Donald Trump

Les «nouveaux» républicains

ÉDITORIAL / Les sorties virulentes de deux sénateurs républicains, Jeff Flake et Bob Corker, contre le président Donald Trump ne traduisent sans doute pas un mouvement de dissidence au sein du Parti républicain, mais témoignent à tout le moins d’une lutte entre l’aile traditionnelle du «Grand Old Party» et le mouvement populiste qui le traverse.

Mardi, Jeff Flake, sénateur de l’Arizona, a dénoncé la façon «irréfléchie, outrancière et indigne» de gouverner du président Trump, lui reprochant de miner les idéaux démocratiques des États-Unis et son irrespect pour la «vérité et la décence».

Bob Corker,  sénateur du Tennessee et président de la commission des Affaires étrangères du Sénat, n’a pas été plus tendre estimant que M. Trump «a un gros problème avec la vérité» et qu’il détruit «intentionnellement» les relations des États-Unis avec le monde et isole le pays.

L’autre sénateur de l’Arizona, John McCain, a souvent critiqué le président et l’a défié à deux reprises en s’opposant à l’abrogation de l’Obama Care.

La semaine dernière, c’est l’ancien président George W. Bush qui a fait une critique à peine voilée du président Trump, évoquant l’intimidation et la discrimination.

Fidèle à lui-même, Donald Trump a riposté dans une série de messages sur Twitter affirmant que les sénateurs Flake et Corker, qui ont décidé de ne pas se représenter, s’en vont non pas en raison de leur désaccord avec lui, mais parce qu’ils savent qu’ils ne seront pas réélus lors des élections de mi-mandat.

Malgré leur gravité, les reproches de MM. Flake et Corker à l’endroit du président ne semblent pas ébranler le Parti républicain ni inciter d’autres sénateurs mécontents - et il y en a - à emboîter le pas.

En fait, loin d’être plongées dans une crise existentielle, comme on pourrait s’y attendre, les troupes républicaines se rangent derrière un président qui mène de plus en plus son parti avec une poigne de fer.

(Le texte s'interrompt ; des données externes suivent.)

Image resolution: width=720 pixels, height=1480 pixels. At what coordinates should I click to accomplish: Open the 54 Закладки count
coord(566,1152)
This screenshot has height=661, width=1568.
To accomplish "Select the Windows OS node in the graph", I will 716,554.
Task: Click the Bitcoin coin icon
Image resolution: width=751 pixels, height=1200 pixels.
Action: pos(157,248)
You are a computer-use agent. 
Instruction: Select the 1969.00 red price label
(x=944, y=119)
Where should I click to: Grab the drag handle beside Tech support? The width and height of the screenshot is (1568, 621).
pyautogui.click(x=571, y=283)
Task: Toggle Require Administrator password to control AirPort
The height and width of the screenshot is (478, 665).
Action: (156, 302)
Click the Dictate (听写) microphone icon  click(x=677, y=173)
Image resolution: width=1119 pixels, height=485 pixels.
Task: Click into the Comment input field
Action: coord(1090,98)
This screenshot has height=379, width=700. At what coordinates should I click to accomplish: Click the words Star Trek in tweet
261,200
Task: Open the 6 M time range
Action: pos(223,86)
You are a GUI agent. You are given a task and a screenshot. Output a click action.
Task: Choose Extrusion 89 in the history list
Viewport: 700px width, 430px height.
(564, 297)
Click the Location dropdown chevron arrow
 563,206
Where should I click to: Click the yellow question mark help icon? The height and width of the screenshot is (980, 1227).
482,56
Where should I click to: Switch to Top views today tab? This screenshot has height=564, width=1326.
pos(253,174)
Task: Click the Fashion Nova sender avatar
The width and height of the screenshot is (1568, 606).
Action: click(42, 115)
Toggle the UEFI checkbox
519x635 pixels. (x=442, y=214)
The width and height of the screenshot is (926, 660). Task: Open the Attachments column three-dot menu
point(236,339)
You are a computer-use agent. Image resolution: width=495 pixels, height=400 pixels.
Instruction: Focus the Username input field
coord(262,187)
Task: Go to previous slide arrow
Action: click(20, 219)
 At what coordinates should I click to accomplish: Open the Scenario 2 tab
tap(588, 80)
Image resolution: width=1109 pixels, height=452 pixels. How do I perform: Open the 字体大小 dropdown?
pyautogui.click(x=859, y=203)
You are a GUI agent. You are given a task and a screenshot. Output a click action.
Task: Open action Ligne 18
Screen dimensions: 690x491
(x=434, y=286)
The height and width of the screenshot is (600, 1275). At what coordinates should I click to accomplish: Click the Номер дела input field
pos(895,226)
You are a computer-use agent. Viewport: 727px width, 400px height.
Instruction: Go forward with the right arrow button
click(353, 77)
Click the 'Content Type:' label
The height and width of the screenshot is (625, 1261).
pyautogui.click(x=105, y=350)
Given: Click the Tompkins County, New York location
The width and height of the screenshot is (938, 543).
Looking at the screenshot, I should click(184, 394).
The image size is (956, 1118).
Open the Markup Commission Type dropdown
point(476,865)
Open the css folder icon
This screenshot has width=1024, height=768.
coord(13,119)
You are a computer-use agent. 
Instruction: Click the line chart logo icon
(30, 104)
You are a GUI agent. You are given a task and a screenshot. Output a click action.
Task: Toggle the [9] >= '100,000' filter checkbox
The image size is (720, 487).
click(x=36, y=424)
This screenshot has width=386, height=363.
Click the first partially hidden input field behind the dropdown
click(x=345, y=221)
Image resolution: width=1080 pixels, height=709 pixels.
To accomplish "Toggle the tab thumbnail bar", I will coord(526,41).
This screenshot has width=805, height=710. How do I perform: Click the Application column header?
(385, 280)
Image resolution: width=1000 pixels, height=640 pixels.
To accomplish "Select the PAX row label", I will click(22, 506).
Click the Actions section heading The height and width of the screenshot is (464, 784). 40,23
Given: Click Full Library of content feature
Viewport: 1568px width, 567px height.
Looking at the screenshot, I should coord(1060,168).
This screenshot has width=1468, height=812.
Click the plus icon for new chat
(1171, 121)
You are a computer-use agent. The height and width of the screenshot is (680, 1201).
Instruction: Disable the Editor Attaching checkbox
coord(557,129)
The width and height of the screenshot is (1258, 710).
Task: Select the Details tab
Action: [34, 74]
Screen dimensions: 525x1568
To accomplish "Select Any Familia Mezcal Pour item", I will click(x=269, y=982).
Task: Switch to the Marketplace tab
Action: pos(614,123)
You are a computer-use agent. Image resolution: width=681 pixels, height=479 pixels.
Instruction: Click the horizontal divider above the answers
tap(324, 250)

Comme si les républicains, sous prétexte de maintenir l’unité du parti, en particulier au moment où celui-ci a désespérément besoin de faire passer la réforme fiscale, première mesure significative du gouvernement Trump, ignoraient les risques que pose ce président pour la démocratie américaine et  l’image du pays à l’étranger.

Le «mouvement» Trump ne supporte pas la dissidence et poursuit sa redéfinition du Parti républicain avec l’aide bienveillante de Steve Bannon, l’ancien conseiller de Donald Trump, qui a repris du service chez Breitbart News, un site de nouvelles proche de l’extrême droite.

M. Bannon, un pourfendeur des «élites» qui s’est engagé à continuer de «protéger» Donald Trump et à attaquer ses opposants du Congrès, s’en donne d’ailleurs à coeur joie pour dénigrer les rares républicains qui ont le courage de dénoncer le comportement ou les décisions du président.

Pourtant, l’arrogance du président Trump, son irrespect des institutions, son attitude face aux tensions raciales et sa conduite destructrice des affaires étrangères, lui valent la désapprobation de plus de 60 pour cent Américains selon un sondage commandé récemment par l’Associated Press.

En juin dernier, une enquête du Pew Research Center réalisé dans 37 pays avait démontré que le taux de confiance envers M. Trump avait chuté dramatiquement, particulièrement dans les pays alliés des États-Unis en Europe, au Mexique et au Canada.

En dénonçant leur président, les sénateurs Flake et Corker ont démontré beaucoup de courage, mais ont surtout souligné que Donald Trump est en train d’empoisonner la politique américaine et de miner la crédibilité des États-Unis.

Mais cela, le  «nouveau» Parti républicain ne veut pas le voir.